**Task description:**
Copy the records from their start through the line containing "coord(36,34)", both ends inclusive, requests included. Shift every coordinate in the answers by adding 143 to it.
=== Excerpted records ===
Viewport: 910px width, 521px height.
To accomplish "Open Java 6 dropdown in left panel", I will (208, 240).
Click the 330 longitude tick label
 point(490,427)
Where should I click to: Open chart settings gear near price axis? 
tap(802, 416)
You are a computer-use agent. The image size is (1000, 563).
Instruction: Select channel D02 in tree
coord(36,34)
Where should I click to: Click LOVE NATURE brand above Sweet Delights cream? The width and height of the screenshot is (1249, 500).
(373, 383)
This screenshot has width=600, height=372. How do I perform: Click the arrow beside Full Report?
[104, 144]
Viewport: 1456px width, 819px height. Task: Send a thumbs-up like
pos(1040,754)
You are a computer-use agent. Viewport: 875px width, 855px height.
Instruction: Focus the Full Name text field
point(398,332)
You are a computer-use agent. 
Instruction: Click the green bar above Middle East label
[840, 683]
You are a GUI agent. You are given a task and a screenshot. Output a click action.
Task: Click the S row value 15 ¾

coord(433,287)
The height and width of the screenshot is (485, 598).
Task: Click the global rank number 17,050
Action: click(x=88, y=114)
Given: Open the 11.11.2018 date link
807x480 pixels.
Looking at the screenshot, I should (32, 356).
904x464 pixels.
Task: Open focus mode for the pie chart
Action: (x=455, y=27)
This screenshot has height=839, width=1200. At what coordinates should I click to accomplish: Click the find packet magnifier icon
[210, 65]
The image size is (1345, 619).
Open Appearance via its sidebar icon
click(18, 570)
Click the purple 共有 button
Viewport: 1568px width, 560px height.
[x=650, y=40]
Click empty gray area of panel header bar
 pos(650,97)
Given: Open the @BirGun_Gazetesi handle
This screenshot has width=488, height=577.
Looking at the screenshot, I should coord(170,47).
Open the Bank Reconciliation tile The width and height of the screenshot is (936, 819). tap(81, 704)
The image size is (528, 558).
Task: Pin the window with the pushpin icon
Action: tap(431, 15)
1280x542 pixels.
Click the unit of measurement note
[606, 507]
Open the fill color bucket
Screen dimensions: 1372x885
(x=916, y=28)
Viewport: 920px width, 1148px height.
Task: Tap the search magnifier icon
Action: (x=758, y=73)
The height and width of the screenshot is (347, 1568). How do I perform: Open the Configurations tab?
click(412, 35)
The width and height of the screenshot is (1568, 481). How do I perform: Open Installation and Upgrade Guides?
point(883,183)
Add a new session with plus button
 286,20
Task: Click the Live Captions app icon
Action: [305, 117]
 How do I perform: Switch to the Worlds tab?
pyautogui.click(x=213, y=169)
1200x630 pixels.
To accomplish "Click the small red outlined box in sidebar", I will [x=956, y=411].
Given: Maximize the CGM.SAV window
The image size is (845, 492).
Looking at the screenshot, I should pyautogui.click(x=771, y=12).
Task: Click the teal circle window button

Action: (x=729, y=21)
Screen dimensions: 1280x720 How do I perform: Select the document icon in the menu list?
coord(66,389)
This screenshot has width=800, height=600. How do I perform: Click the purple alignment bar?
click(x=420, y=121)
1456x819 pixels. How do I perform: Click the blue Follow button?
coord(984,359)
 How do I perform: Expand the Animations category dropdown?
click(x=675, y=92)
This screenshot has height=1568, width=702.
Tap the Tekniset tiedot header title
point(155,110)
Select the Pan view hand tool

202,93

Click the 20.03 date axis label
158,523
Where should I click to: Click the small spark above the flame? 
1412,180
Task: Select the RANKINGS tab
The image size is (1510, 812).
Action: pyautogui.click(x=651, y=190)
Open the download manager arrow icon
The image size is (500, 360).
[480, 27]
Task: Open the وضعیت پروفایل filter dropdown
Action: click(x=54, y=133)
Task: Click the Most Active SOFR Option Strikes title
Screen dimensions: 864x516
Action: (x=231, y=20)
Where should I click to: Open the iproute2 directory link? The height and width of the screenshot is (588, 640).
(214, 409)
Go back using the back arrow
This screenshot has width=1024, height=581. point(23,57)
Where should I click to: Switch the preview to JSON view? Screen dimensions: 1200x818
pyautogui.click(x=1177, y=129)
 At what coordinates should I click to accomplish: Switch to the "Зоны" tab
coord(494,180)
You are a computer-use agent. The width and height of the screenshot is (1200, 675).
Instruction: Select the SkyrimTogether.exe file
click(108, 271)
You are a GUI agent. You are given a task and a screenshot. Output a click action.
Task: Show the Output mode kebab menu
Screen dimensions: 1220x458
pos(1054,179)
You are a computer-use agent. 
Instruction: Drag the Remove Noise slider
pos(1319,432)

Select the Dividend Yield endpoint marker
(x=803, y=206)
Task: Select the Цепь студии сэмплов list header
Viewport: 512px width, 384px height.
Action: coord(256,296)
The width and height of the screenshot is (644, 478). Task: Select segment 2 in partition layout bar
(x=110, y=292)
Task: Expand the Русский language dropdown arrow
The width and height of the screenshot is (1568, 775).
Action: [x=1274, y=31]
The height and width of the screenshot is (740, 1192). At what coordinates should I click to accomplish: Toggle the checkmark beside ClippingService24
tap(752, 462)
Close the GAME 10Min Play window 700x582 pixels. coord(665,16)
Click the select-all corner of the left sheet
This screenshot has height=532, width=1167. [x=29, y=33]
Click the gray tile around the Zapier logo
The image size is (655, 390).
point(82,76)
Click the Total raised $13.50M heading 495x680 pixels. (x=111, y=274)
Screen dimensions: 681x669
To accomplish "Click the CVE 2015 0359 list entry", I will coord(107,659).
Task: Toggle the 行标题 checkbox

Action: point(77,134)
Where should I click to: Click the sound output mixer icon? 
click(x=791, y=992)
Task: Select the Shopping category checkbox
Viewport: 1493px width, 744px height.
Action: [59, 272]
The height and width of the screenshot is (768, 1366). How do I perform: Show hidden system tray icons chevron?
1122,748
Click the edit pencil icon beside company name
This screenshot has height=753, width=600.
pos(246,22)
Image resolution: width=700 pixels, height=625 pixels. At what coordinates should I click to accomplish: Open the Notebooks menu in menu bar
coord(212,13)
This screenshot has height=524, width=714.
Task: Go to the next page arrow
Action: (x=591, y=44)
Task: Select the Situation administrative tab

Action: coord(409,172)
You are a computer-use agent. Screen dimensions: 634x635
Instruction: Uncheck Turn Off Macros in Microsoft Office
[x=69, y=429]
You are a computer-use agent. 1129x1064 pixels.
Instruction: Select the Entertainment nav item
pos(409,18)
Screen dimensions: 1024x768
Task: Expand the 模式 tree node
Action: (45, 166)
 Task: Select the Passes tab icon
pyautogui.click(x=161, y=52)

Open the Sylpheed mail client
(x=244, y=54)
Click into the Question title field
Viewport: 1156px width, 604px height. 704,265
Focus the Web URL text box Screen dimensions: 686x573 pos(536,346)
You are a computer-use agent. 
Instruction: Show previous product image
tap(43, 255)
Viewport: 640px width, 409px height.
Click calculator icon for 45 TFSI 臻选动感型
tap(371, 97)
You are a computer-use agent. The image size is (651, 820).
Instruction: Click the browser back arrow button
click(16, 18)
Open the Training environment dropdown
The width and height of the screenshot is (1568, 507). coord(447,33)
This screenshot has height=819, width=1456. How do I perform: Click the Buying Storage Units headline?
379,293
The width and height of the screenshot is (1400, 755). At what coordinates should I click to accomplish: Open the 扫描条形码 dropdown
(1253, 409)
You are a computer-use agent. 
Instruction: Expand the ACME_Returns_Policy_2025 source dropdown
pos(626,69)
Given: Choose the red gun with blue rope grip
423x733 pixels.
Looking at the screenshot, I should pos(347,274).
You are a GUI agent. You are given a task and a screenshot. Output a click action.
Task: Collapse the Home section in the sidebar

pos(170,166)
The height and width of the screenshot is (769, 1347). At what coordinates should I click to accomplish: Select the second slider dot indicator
===
**Task output:**
Viewport: 910px width, 521px height.
To accomplish "Open Java 6 dropdown in left panel", I will (351, 383).
Click the 330 longitude tick label
 point(633,570)
Where should I click to: Open chart settings gear near price axis? 
tap(945, 559)
You are a computer-use agent. The image size is (1000, 563).
Instruction: Select channel D02 in tree
coord(179,177)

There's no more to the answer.